══ Input for this task

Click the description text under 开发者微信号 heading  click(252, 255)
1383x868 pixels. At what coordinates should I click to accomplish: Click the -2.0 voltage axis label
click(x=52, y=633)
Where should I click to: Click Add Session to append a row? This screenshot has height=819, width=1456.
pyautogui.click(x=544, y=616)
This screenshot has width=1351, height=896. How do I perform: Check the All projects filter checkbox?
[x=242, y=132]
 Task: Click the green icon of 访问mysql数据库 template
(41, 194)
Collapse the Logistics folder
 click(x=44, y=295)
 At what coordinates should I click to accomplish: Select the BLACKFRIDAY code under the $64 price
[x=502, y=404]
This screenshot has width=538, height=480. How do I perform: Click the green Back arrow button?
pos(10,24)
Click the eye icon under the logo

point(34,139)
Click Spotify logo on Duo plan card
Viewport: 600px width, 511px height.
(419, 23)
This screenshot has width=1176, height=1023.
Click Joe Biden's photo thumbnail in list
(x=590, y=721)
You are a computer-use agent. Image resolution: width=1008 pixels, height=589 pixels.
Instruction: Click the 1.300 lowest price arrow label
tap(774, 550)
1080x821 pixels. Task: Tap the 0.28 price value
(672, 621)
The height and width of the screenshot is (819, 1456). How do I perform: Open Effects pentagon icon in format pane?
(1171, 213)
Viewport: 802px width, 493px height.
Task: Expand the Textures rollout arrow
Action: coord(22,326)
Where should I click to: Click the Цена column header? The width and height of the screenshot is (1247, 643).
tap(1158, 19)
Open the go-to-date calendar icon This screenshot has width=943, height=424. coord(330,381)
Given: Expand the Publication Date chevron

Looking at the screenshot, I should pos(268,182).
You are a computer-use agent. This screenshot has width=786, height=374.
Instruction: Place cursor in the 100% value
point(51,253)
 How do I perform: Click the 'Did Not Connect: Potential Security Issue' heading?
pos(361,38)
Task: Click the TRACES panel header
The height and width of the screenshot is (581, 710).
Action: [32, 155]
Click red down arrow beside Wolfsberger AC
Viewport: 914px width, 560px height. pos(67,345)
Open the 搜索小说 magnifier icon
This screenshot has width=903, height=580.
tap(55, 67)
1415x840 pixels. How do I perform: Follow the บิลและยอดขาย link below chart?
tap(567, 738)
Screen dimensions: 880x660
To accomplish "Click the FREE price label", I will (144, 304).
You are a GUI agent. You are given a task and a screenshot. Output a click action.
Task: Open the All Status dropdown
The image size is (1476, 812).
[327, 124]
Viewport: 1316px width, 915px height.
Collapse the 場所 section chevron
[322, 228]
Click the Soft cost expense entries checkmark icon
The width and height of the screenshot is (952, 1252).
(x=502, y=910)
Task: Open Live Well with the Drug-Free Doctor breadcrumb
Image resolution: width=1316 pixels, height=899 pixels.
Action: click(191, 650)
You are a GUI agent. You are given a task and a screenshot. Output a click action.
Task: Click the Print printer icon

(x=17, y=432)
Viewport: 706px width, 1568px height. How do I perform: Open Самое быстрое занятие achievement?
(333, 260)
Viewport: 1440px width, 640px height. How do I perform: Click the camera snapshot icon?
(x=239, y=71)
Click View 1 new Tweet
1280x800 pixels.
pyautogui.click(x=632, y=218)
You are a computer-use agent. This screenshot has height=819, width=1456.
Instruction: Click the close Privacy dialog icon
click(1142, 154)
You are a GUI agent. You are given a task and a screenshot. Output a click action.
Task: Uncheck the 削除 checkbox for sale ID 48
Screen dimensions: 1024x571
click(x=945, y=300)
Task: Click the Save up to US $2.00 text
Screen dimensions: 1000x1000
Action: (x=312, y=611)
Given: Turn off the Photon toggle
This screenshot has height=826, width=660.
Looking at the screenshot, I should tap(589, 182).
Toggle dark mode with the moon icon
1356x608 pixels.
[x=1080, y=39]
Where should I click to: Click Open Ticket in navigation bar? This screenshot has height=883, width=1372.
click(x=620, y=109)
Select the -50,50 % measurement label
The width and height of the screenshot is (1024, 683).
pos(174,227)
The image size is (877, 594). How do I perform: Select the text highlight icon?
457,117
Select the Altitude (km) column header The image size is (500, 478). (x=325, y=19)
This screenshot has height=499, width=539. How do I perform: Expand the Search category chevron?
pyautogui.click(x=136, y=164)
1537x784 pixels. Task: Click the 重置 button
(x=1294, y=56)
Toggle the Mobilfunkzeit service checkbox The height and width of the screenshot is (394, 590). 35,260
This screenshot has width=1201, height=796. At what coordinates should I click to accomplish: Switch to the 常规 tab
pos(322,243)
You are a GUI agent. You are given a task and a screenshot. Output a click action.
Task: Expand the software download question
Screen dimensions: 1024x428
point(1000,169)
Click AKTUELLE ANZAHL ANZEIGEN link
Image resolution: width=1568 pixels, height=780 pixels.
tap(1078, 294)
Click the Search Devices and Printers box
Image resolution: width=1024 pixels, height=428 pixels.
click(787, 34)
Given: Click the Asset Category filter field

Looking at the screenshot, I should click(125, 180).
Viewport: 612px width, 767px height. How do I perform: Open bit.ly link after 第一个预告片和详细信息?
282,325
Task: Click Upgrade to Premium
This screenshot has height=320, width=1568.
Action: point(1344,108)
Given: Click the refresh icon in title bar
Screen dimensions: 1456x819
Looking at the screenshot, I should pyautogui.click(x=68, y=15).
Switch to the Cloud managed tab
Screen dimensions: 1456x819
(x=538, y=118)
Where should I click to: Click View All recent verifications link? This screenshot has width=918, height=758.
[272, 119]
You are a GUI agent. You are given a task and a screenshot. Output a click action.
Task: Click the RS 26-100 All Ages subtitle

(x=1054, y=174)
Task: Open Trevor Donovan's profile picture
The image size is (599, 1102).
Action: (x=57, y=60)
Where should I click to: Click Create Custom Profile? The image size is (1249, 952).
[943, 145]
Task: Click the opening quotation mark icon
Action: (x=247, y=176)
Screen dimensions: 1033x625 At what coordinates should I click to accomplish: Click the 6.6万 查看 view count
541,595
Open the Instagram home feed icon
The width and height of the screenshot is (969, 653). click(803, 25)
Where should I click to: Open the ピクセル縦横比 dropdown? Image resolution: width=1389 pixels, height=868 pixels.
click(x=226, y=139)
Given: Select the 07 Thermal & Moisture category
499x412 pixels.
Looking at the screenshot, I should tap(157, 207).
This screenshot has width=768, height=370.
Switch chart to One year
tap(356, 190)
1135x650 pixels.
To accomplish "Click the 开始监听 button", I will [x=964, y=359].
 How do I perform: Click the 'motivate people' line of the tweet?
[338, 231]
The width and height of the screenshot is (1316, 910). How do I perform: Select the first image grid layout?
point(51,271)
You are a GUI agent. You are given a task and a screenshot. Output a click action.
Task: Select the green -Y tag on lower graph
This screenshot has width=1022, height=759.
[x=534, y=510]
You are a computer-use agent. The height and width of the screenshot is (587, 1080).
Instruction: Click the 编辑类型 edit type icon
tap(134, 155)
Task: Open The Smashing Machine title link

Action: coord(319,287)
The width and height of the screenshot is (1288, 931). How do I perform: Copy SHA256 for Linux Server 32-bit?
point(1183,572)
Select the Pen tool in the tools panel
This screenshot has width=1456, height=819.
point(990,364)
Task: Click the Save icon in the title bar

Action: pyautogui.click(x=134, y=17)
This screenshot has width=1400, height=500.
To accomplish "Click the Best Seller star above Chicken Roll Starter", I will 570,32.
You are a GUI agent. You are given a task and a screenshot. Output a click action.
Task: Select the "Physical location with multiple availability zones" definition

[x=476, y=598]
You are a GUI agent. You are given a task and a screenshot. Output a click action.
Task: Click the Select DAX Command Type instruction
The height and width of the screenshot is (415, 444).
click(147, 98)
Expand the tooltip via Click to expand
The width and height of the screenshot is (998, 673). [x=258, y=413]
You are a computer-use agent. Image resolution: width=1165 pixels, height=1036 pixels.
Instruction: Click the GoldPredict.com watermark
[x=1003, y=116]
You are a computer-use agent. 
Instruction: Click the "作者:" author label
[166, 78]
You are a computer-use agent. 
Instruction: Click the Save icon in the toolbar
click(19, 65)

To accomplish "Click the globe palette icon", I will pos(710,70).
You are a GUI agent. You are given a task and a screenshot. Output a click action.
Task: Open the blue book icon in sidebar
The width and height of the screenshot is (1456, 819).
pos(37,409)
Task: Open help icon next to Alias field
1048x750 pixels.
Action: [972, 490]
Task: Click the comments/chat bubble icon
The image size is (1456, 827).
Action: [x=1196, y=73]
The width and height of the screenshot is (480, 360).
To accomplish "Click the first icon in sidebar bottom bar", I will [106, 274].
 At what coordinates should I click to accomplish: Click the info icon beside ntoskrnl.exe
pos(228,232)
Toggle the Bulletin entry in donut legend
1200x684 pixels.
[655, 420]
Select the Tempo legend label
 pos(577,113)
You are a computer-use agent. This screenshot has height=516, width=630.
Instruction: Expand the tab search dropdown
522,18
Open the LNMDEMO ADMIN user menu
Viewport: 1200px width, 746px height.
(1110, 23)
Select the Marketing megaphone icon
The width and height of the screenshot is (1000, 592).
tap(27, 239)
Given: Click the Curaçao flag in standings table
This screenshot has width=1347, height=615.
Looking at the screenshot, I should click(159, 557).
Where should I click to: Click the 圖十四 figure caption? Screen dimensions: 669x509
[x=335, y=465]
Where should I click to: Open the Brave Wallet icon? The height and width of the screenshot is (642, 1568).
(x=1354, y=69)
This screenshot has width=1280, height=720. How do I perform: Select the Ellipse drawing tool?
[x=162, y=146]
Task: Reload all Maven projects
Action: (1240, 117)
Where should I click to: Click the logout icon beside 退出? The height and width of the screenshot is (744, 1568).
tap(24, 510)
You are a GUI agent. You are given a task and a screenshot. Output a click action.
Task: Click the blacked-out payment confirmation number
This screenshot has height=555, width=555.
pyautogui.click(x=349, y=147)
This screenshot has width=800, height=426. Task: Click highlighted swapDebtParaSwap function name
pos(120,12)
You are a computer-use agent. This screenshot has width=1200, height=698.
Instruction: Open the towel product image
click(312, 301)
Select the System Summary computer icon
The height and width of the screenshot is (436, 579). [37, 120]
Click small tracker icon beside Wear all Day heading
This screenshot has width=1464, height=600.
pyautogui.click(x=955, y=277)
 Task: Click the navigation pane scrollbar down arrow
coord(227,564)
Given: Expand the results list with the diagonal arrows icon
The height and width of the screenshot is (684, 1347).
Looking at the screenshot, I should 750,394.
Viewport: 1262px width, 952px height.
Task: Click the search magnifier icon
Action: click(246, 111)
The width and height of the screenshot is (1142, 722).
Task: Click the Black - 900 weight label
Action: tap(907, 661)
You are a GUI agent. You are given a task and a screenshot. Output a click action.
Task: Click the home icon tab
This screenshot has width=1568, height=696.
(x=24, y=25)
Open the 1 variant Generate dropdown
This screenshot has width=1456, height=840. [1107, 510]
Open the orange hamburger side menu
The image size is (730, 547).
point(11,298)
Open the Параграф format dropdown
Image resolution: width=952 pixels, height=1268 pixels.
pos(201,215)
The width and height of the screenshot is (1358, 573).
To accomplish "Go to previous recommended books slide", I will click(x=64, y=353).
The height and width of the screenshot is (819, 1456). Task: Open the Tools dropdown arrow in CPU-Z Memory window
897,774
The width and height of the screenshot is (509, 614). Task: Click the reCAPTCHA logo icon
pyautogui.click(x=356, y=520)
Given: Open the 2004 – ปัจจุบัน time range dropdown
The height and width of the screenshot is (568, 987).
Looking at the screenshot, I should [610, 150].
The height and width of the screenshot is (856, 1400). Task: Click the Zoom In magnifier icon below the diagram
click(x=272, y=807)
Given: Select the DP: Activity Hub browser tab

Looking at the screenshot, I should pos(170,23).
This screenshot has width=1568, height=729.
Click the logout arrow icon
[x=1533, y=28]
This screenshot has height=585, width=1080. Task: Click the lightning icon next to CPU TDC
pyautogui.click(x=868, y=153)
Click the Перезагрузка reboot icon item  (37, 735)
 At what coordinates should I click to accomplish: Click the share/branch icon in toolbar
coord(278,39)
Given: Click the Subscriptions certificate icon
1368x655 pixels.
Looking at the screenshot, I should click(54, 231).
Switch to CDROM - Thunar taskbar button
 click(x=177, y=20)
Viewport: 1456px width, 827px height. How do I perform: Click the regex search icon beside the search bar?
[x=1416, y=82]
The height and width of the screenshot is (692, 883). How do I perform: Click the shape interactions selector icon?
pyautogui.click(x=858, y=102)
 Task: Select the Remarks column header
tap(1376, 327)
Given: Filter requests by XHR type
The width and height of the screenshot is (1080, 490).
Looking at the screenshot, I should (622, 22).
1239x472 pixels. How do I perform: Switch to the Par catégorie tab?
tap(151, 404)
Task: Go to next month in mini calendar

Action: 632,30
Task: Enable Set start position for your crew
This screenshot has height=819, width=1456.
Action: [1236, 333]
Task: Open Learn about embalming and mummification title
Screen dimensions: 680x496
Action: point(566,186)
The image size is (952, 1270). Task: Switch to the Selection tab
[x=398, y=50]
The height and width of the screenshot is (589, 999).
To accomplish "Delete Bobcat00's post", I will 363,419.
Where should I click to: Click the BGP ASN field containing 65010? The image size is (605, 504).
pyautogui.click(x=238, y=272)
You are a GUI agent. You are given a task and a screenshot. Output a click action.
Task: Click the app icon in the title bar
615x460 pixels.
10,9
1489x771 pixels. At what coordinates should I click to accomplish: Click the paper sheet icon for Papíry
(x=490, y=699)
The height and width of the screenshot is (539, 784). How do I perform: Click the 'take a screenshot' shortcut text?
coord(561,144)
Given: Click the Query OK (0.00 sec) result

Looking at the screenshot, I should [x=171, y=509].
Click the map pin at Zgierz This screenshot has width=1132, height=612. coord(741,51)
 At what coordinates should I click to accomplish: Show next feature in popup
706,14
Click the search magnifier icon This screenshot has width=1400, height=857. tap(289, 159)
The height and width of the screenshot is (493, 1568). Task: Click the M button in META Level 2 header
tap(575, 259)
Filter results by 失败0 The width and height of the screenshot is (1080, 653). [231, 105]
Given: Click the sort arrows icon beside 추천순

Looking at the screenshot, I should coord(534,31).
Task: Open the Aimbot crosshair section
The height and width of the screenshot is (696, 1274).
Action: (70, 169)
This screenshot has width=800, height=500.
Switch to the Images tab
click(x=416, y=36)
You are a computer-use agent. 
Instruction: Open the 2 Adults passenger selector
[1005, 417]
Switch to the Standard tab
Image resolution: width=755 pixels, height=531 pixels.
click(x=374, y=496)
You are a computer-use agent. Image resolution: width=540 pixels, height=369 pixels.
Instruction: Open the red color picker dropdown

════

▶ [Exercise aim]
Turn the material from the line containing "You are a computer-use agent. Image resolution: width=540" through the end into a numbered list, omitting any blank lines.

▶ [Answer to this problem]
1. You are a computer-use agent. Image resolution: width=540 pixels, height=369 pixels.
2. Instruction: Open the red color picker dropdown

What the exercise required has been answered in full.